- TASK TO COMPLETE
Among the entries below, find the line with "Tap the signal strength bars icon" and the line with "The width and height of the screenshot is (342, 208).". Return exactly those lines and every line between them, but no pictures.

Extracted data entries:

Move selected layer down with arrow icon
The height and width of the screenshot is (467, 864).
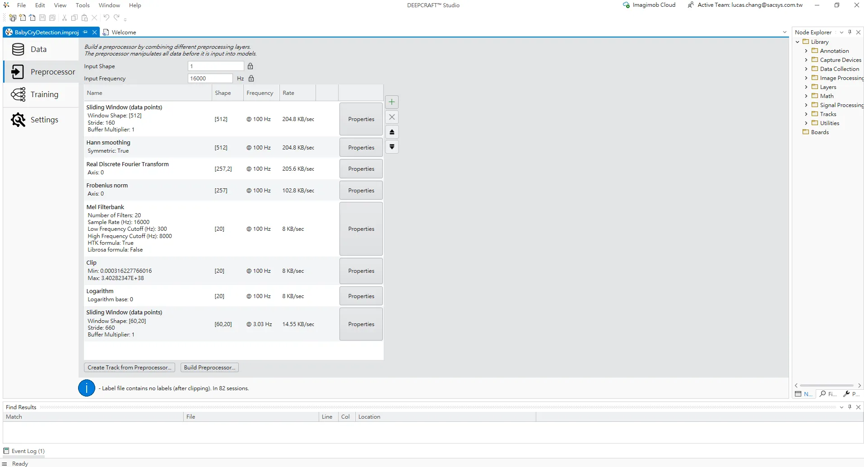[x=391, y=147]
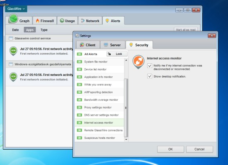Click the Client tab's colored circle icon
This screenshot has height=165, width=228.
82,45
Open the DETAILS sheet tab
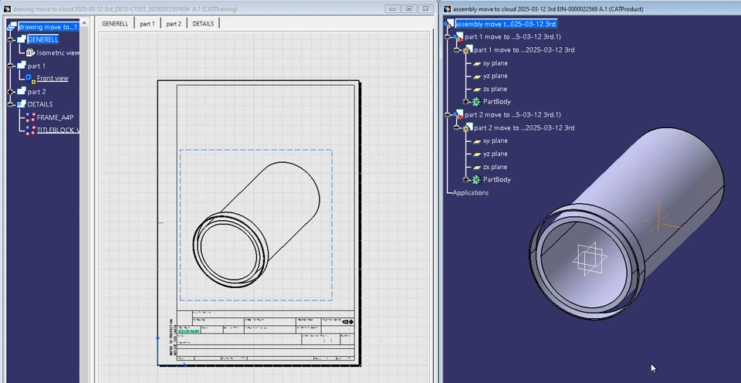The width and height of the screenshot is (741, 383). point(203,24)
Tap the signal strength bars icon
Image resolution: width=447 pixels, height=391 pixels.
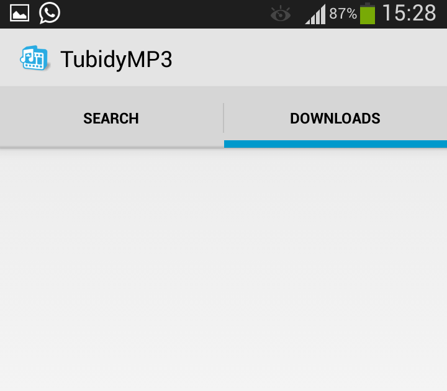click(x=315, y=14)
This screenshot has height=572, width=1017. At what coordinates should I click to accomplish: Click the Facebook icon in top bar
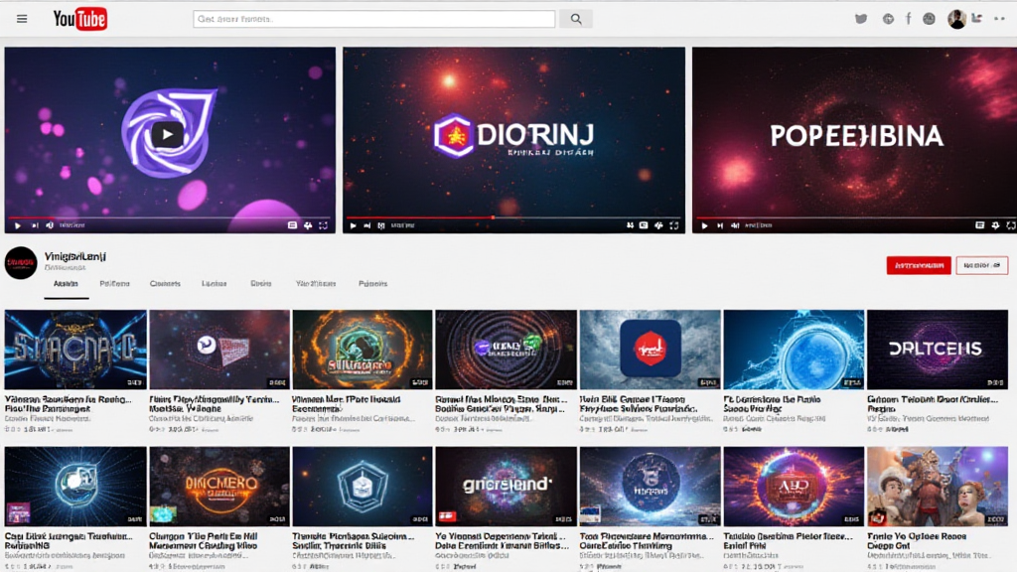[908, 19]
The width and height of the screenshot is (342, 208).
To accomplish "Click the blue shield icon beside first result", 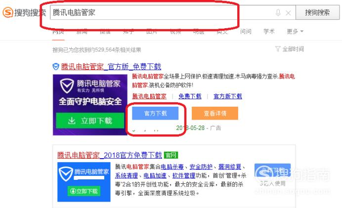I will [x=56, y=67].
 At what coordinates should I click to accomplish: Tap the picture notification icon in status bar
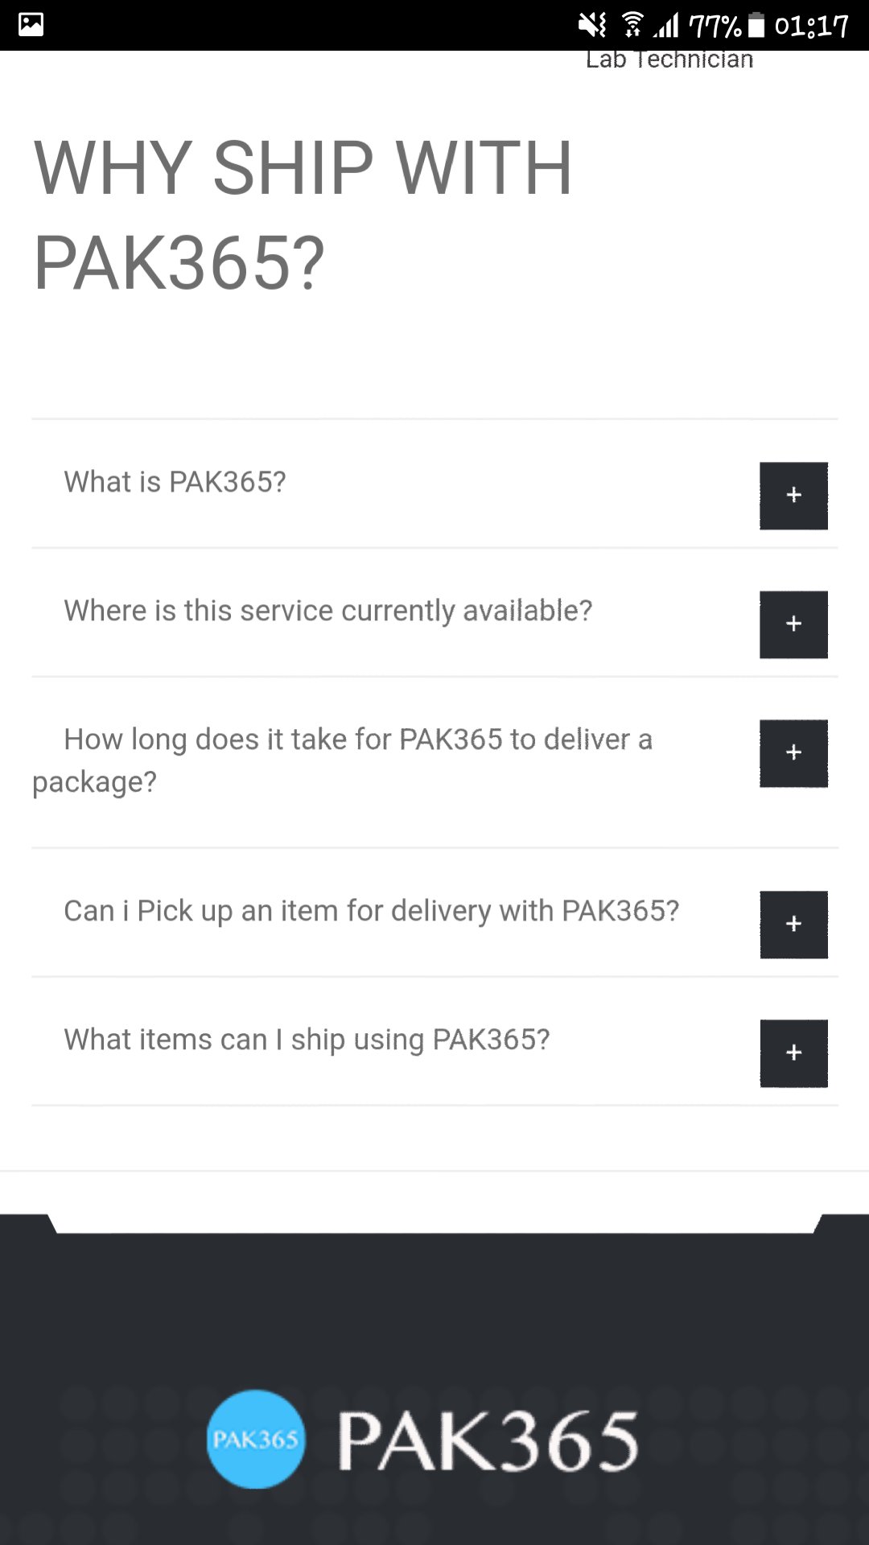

- SOLUTION
Tap the signal strength bars icon
Image resolution: width=447 pixels, height=391 pixels.
click(x=315, y=14)
This screenshot has height=572, width=1017. At what coordinates should I click to accomplish: Click the Facebook icon in top bar
[908, 19]
The width and height of the screenshot is (342, 208).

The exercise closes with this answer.